Se vão considerar ou não os Jesu alguma coisa doom metal, é problema de cada um, mas não é possível negar que a banda se tornou uma fonte rica pra galera que tá vindo aí, aplicando um som seboso, lamacento e moderno, uma realidade que deverá ser aceita em breve, a mais nova onda.

Creio que Jesu esteja em um hiato devido ao retorno de Justin ao Godflash, fechando a dupla com o outro mentor GC Green, também não sei o que virá, o que será da banda, com tanta coisa produzida, isso pode ser o de menos.


Aproveitando o embalo pelo lado mais moderno do arrasto, como moderno no meu vocabulário é sinônimo pra França, já ouviu falar dos Year of no Light? A banda foi criada em 2001, mas o 1º disco nasceu só em 2006, pode-se dizer que é um play afrescalhado pro que a banda se tornou no decorrer do rolê, sim, temos aqui uma banda ao contrário, com um início mais melódico (ou levinho), passando a caprichar no desaceleramento e no peso, com influências do mais martelante stoner/doom.

O lado mais pesado foi aplicado em 2 discos; Ausserwelt (2010) e Tocsin (2013), ainda no 2013 eles exploraram o lado mais “ambient” de sua sonoridade, o que rendeu um disco chamado Vampyr. Você pode encontrar todas as obras no bandcamp deles.

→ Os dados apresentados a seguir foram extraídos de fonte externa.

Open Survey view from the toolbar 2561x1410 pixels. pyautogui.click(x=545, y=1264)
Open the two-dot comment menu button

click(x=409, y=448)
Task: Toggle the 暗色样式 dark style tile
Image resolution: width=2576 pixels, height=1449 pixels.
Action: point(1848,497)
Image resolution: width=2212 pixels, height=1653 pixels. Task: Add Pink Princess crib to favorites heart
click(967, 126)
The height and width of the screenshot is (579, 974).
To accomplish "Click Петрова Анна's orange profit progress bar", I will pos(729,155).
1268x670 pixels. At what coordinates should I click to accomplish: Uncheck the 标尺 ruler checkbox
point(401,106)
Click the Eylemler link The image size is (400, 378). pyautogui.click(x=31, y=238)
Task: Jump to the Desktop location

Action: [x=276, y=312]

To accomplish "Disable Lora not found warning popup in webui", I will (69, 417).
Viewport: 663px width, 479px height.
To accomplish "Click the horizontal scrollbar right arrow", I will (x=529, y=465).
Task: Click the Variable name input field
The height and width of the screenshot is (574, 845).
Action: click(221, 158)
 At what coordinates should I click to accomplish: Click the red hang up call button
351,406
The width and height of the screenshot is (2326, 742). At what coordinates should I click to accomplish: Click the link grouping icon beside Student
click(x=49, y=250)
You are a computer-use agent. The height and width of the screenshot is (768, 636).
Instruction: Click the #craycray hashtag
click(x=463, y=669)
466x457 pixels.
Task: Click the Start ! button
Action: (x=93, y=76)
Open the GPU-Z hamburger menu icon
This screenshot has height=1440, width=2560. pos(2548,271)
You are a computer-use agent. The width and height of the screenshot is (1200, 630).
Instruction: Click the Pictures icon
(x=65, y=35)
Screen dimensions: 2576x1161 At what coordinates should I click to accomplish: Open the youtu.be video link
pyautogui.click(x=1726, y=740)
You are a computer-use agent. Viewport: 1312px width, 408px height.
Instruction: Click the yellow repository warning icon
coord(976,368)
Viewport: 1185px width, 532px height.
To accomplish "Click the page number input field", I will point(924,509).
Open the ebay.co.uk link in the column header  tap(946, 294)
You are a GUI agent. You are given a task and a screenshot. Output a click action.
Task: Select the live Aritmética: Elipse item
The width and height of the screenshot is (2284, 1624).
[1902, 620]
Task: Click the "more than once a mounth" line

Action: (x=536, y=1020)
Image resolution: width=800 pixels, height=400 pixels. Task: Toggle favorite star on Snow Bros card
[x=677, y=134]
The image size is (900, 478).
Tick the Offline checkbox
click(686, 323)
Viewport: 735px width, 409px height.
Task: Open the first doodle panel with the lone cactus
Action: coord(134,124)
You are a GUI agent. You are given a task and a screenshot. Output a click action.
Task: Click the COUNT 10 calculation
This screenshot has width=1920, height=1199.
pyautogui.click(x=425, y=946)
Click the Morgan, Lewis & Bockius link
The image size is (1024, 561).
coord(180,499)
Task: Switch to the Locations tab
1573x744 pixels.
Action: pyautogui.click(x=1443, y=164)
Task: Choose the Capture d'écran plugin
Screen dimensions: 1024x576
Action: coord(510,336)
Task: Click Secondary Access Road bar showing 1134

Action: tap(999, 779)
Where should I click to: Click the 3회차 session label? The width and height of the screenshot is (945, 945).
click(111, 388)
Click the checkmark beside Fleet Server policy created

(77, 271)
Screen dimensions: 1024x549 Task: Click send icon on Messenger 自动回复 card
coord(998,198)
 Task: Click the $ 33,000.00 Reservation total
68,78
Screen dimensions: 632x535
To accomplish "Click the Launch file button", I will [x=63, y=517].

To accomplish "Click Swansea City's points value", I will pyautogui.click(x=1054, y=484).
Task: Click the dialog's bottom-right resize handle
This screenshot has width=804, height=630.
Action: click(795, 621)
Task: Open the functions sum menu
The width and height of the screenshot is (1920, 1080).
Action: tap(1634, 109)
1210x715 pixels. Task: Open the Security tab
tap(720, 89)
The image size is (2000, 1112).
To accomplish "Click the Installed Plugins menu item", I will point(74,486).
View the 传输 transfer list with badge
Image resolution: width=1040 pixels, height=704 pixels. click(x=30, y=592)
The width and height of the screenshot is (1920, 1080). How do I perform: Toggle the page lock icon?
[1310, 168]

Mais uma banda que serve de fonte pra galera do post-doom-sludge, ou qualquer coisa que se encaixe sonoricamente nisso aí, apesar do pouco material disponível, os YONL exploraram bem o tipo de som que queriam experimentar.


Pra sair ainda mais fora da curva, um trio biruta da Eslováquia. 0N0 (zero-N-zero), os maluco misturam um monte de coisa torta, tudo gira em torno do death metal com passagens arrastadas e contrastantes, entre vocais guturais e rasgados, atmosferas cósmicas banhadas num verde cromado, até o lado sútil e estranho, vozes emuladas e macias, enfim, uma verdadeira zona da porra. Os malandro ainda conseguiram o apadrinhamento do selo Transcending Obscurity pra lançar seu novo EP. A banda foi fundada em 2005 e segue com 2 discos na conta.


Pra encerrar, um torto mais reto. 0 X i S T (zero exist) nasceu em 2008 na Finlândia, a proposta é a de mesclar black metal com doom metal, o que eles mesmo intitularam de dark metal (até hoje eu não sei direito o que é e o que não é dark metal), mas no som da banda é possível notar um belo passeio por várias influências, do death podrão 90 em câmera lenta ao doom/death melodioso e deprê. A banda lançou em EP e mais 2 discos até encerrar as atividades em 2016.


Abordar esse lado mais torto do arrasto é um pouco trabalhoso, por mais incrível que seja, existe muito material documentado, muitas bandas se aventuraram por um caminho fora do esquadro, muitas sucumbiram, algumas estão por aí. Seguirei uma lógica torta também, tratando de bandas velhas e outras mais novas. Até a próxima.